(Records for pointing to text and elements)
......

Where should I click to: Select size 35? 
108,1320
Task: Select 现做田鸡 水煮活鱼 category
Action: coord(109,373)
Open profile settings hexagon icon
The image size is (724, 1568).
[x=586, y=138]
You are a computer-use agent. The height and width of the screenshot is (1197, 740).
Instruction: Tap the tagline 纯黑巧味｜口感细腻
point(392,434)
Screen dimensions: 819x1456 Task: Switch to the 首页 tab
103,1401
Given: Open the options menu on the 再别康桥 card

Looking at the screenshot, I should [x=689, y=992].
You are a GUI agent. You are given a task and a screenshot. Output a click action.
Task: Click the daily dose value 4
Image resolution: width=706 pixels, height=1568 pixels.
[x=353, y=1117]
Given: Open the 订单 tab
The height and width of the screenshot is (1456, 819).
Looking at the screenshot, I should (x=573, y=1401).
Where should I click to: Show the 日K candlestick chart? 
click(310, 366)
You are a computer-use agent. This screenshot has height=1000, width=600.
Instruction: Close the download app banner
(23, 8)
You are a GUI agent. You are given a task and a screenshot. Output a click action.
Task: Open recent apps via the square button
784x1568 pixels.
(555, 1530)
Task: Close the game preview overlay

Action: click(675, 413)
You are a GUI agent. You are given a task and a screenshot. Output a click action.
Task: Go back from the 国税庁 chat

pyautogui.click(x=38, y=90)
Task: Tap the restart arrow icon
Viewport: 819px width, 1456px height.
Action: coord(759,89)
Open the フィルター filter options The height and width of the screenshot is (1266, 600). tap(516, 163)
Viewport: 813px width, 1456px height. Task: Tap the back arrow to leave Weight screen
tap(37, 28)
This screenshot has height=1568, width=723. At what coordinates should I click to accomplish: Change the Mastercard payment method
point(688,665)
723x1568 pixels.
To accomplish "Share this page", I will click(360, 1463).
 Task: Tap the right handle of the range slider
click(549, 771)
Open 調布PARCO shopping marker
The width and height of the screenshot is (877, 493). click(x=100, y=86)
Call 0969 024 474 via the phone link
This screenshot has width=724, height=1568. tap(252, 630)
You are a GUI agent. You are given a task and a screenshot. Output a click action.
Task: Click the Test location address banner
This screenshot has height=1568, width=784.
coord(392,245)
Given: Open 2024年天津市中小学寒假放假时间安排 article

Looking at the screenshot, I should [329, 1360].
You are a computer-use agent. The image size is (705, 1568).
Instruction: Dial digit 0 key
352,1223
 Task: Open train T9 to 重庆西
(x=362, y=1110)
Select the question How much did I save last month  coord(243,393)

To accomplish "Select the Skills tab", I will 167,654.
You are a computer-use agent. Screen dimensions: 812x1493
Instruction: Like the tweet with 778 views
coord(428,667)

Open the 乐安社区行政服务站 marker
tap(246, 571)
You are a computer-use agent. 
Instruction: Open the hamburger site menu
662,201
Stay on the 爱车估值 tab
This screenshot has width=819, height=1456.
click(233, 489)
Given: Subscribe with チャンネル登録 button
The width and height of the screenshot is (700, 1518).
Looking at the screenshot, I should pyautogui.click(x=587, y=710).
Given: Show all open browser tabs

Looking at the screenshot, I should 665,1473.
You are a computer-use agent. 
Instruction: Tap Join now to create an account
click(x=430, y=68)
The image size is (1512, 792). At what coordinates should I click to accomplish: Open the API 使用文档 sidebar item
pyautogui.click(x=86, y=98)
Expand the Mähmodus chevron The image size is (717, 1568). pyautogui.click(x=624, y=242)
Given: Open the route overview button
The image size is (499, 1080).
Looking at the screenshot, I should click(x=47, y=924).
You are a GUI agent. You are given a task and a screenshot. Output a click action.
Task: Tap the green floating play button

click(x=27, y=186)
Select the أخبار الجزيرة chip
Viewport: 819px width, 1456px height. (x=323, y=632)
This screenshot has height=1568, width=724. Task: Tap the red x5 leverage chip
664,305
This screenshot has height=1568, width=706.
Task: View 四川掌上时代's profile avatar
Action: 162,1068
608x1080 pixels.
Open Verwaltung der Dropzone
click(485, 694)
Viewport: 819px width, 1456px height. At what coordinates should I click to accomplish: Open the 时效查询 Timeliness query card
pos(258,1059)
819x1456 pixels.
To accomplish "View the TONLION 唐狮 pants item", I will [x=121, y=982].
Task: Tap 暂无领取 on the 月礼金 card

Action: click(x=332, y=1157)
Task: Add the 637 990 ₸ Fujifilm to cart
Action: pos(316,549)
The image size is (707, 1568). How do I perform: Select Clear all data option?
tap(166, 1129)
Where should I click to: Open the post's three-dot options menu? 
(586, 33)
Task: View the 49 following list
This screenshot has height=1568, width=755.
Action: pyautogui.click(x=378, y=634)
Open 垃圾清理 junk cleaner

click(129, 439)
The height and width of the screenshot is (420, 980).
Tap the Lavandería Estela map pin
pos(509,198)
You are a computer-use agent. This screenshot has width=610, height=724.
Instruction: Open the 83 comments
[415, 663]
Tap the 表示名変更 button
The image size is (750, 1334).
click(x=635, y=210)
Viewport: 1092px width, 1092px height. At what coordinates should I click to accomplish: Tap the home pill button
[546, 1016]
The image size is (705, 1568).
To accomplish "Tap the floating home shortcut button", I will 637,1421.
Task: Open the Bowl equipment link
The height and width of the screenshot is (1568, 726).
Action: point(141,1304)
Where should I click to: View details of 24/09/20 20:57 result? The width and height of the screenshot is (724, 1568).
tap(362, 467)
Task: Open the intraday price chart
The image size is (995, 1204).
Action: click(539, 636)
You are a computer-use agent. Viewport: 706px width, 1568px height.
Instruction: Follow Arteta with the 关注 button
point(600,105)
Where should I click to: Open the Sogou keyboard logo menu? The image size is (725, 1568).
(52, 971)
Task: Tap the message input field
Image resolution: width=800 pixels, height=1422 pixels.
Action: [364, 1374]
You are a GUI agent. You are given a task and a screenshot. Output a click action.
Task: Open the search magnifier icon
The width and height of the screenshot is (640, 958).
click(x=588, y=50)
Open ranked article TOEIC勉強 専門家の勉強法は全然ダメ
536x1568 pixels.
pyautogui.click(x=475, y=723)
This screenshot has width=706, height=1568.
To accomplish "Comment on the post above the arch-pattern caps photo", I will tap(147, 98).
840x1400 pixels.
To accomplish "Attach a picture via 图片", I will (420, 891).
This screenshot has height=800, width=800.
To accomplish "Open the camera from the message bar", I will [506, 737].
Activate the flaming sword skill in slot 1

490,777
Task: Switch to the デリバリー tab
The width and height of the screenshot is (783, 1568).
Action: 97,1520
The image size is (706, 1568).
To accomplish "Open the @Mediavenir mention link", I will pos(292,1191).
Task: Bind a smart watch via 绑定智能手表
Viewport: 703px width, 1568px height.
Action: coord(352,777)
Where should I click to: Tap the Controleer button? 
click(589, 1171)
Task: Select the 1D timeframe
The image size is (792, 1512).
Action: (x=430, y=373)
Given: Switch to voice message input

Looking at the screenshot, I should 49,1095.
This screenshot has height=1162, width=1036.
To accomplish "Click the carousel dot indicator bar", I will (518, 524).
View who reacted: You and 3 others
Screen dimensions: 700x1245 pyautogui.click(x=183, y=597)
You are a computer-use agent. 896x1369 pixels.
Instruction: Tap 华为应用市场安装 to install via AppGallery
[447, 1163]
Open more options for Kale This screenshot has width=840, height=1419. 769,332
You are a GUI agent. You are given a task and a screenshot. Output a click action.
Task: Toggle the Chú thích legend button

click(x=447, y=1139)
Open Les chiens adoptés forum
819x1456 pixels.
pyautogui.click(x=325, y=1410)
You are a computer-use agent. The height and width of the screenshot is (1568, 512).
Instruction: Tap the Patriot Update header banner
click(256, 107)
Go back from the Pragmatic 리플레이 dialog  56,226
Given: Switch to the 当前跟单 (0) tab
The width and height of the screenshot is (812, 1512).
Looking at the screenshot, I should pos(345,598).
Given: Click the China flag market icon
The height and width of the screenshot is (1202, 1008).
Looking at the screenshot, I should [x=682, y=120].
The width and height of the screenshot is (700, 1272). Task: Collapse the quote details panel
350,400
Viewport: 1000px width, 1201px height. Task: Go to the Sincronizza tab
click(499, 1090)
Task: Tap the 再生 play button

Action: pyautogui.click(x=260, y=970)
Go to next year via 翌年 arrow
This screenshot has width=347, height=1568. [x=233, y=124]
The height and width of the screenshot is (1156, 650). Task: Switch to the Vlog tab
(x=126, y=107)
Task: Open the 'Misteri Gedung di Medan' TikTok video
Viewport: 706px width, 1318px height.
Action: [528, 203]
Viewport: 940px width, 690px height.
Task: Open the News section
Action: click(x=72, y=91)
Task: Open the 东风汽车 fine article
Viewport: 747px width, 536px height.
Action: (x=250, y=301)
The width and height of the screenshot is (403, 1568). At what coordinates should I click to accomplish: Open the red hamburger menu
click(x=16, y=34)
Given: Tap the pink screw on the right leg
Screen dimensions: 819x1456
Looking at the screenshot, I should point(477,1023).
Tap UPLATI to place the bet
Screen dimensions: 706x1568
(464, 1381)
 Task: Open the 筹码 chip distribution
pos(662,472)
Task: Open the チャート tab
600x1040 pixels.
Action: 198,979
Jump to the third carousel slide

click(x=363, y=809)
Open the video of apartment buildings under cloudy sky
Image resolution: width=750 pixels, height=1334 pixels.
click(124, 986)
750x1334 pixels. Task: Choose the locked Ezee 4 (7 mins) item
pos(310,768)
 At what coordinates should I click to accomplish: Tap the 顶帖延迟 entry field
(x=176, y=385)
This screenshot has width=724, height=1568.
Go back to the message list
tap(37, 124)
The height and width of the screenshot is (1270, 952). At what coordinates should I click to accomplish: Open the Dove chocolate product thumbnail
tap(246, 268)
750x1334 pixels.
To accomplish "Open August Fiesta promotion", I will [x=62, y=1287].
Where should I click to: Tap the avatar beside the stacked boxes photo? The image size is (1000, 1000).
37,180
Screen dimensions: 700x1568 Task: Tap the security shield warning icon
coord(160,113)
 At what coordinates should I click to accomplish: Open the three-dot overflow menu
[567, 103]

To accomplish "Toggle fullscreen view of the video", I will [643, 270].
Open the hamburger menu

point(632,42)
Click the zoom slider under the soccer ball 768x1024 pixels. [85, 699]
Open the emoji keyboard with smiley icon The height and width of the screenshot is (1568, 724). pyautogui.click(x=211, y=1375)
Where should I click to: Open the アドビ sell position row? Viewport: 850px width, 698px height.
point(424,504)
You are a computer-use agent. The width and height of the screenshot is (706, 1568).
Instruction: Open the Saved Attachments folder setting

......

◆ Directive ◆
Return, word for word, the lines from the one containing "Activate the flaming sword skill in slot 1" through the one containing "Open more options", with both of those lines included.

◆ Answer to this task ◆
Activate the flaming sword skill in slot 1

490,777
Task: Switch to the デリバリー tab
The width and height of the screenshot is (783, 1568).
Action: 97,1520
The image size is (706, 1568).
To accomplish "Open the @Mediavenir mention link", I will pos(292,1191).
Task: Bind a smart watch via 绑定智能手表
Viewport: 703px width, 1568px height.
Action: coord(352,777)
Where should I click to: Tap the Controleer button? 
click(589, 1171)
Task: Select the 1D timeframe
The image size is (792, 1512).
Action: (x=430, y=373)
Given: Switch to voice message input

Looking at the screenshot, I should 49,1095.
This screenshot has height=1162, width=1036.
To accomplish "Click the carousel dot indicator bar", I will (518, 524).
View who reacted: You and 3 others
Screen dimensions: 700x1245 pyautogui.click(x=183, y=597)
You are a computer-use agent. 896x1369 pixels.
Instruction: Tap 华为应用市场安装 to install via AppGallery
[447, 1163]
Open more options for Kale This screenshot has width=840, height=1419. 769,332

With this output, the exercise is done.